Detailed Factual Background:
The appellant, Alfred Von Schukmann, filed Indian Patent Application No. 3845/DELNP/2007 on May 10, 2007, at the Patent Office in New Delhi for an invention titled “Step-Action Indexing Mechanism.” This application was a national phase entry under the Patent Cooperation Treaty (PCT), claiming a priority date of November 10, 2004. The invention related to a novel indexing mechanism, characterized by features such as a sun gear, planet gear, and indexing fingers extending from a central hub, designed to facilitate stepwise rotary advancement in mechanical systems, such as inhalers or counters.

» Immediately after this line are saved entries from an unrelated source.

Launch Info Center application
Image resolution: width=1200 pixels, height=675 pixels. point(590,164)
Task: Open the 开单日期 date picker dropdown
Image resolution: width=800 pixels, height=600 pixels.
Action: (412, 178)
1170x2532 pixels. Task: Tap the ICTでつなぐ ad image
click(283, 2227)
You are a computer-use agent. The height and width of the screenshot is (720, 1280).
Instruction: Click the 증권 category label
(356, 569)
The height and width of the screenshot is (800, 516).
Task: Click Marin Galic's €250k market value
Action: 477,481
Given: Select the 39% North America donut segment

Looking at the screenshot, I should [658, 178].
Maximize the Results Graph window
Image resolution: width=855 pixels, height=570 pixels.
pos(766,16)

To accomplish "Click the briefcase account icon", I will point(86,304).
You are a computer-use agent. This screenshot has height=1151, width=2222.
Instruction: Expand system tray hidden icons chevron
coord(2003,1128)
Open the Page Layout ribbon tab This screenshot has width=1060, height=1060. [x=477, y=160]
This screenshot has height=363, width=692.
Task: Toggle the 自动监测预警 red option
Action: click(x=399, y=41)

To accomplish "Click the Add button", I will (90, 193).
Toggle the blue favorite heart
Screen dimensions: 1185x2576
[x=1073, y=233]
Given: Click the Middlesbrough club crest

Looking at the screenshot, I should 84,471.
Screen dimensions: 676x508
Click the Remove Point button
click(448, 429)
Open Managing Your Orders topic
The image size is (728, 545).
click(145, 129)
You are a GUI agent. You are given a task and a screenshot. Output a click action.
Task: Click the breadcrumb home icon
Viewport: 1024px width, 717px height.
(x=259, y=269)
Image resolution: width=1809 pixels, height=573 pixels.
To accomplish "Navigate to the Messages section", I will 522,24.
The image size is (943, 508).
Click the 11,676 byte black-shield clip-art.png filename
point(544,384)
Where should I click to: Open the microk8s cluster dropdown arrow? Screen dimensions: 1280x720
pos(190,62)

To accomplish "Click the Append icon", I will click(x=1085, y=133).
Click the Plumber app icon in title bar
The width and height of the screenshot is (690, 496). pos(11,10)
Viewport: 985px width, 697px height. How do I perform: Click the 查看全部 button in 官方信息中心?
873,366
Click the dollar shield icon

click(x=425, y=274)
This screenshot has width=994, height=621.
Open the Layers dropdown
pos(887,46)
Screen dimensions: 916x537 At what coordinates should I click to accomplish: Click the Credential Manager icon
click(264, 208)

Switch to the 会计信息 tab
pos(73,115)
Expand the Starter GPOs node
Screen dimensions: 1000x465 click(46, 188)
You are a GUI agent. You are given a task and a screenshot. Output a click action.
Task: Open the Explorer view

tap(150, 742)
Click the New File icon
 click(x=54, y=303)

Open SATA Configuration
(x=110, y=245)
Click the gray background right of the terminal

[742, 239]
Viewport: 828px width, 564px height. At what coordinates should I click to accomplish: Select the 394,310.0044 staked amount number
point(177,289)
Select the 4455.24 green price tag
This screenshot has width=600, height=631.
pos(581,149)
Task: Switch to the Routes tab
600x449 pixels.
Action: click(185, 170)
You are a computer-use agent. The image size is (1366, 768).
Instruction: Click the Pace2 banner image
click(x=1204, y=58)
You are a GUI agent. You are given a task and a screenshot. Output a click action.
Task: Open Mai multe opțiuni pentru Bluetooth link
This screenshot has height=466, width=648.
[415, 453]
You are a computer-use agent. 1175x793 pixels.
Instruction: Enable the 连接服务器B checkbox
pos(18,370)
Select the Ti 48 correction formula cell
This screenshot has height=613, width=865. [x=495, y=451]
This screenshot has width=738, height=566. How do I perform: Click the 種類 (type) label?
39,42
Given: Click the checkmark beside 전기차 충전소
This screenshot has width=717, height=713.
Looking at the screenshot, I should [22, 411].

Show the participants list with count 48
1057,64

On November 22, 2013, the Patent Office issued a First Examination Report (FER), raising objections, including a critical one under Section 2(1)(j) of the Patents Act, 1970, alleging that the invention lacked novelty and inventive step. The appellant responded comprehensively, distinguishing the invention from the cited prior art. Subsequent hearing notices reiterated the objection of lack of inventive step, referencing prior art documents labeled D1 (US 2003/0178020 A1), D2 (US 2004/0211420 A1), and D3 (EP 480488 A1). On May 15, 2017, the appellant submitted detailed written submissions, explaining how the invention’s unique features—such as the absence of a planet gear mechanism in D1, the lack of indexing fingers in D2, and the distinct functionality of fingers in D3—differentiated it from the prior art. The appellant also highlighted that the invention had been granted patents in China, Mexico, Canada, the United States, and the European Patent Office (EPO), underscoring its global recognition.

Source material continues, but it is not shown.